Problem to work on ▸ Please copy the data below word for word, keeping every line as it appears.

(Saved data entries)
____________

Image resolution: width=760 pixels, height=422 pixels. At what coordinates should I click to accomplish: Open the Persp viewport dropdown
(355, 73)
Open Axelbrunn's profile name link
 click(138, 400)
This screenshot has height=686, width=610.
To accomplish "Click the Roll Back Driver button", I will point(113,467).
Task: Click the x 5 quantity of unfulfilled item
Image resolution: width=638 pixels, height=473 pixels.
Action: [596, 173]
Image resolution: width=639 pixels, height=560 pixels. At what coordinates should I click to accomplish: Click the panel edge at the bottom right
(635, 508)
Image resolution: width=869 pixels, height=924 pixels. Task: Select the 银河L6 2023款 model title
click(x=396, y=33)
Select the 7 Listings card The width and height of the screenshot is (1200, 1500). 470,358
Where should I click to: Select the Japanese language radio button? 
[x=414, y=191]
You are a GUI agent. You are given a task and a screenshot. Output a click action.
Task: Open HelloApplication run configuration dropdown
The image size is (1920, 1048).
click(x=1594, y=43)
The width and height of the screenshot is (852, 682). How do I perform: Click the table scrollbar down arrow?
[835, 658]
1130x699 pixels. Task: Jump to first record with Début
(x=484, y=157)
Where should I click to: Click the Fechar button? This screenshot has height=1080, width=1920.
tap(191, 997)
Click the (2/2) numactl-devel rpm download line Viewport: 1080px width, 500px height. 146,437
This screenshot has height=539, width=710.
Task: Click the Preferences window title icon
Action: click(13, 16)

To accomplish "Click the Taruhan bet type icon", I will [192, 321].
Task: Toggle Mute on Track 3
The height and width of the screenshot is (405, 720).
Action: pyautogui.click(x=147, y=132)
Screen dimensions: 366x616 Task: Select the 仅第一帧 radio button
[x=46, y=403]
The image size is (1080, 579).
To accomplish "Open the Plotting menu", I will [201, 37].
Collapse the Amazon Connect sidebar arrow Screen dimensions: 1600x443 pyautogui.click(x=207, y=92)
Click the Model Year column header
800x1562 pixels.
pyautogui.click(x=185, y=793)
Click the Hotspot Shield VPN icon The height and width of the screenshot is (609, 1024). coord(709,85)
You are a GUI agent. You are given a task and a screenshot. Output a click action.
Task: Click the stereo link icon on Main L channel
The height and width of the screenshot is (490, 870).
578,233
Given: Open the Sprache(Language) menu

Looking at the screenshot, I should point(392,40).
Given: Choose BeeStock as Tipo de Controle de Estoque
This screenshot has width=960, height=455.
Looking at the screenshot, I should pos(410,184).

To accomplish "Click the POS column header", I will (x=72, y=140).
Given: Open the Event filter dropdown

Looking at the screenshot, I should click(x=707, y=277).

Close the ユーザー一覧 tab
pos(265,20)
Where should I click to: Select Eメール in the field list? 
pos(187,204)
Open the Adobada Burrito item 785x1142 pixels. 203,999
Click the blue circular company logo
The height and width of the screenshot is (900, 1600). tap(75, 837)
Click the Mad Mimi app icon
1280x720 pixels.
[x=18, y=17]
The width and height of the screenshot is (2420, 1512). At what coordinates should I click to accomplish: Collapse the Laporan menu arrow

____________

Output below ▸
Image resolution: width=760 pixels, height=422 pixels. At what coordinates should I click to accomplish: Open the Persp viewport dropdown
(355, 73)
Open Axelbrunn's profile name link
 click(138, 400)
This screenshot has height=686, width=610.
To accomplish "Click the Roll Back Driver button", I will point(113,467).
Task: Click the x 5 quantity of unfulfilled item
Image resolution: width=638 pixels, height=473 pixels.
Action: [596, 173]
Image resolution: width=639 pixels, height=560 pixels. At what coordinates should I click to accomplish: Click the panel edge at the bottom right
(635, 508)
Image resolution: width=869 pixels, height=924 pixels. Task: Select the 银河L6 2023款 model title
click(x=396, y=33)
Select the 7 Listings card The width and height of the screenshot is (1200, 1500). 470,358
Where should I click to: Select the Japanese language radio button? 
[x=414, y=191]
You are a GUI agent. You are given a task and a screenshot. Output a click action.
Task: Open HelloApplication run configuration dropdown
The image size is (1920, 1048).
click(x=1594, y=43)
The width and height of the screenshot is (852, 682). How do I perform: Click the table scrollbar down arrow?
[835, 658]
1130x699 pixels. Task: Jump to first record with Début
(x=484, y=157)
Where should I click to: Click the Fechar button? This screenshot has height=1080, width=1920.
tap(191, 997)
Click the (2/2) numactl-devel rpm download line Viewport: 1080px width, 500px height. 146,437
This screenshot has height=539, width=710.
Task: Click the Preferences window title icon
Action: click(13, 16)

To accomplish "Click the Taruhan bet type icon", I will [192, 321].
Task: Toggle Mute on Track 3
The height and width of the screenshot is (405, 720).
Action: pyautogui.click(x=147, y=132)
Screen dimensions: 366x616 Task: Select the 仅第一帧 radio button
[x=46, y=403]
The image size is (1080, 579).
To accomplish "Open the Plotting menu", I will [201, 37].
Collapse the Amazon Connect sidebar arrow Screen dimensions: 1600x443 pyautogui.click(x=207, y=92)
Click the Model Year column header
800x1562 pixels.
pyautogui.click(x=185, y=793)
Click the Hotspot Shield VPN icon The height and width of the screenshot is (609, 1024). coord(709,85)
You are a GUI agent. You are given a task and a screenshot. Output a click action.
Task: Click the stereo link icon on Main L channel
The height and width of the screenshot is (490, 870).
578,233
Given: Open the Sprache(Language) menu

Looking at the screenshot, I should point(392,40).
Given: Choose BeeStock as Tipo de Controle de Estoque
This screenshot has width=960, height=455.
Looking at the screenshot, I should pos(410,184).

To accomplish "Click the POS column header", I will (x=72, y=140).
Given: Open the Event filter dropdown

Looking at the screenshot, I should click(x=707, y=277).

Close the ユーザー一覧 tab
pos(265,20)
Where should I click to: Select Eメール in the field list? 
pos(187,204)
Open the Adobada Burrito item 785x1142 pixels. 203,999
Click the blue circular company logo
The height and width of the screenshot is (900, 1600). tap(75, 837)
Click the Mad Mimi app icon
1280x720 pixels.
[x=18, y=17]
The width and height of the screenshot is (2420, 1512). At what coordinates should I click to accomplish: Collapse the Laporan menu arrow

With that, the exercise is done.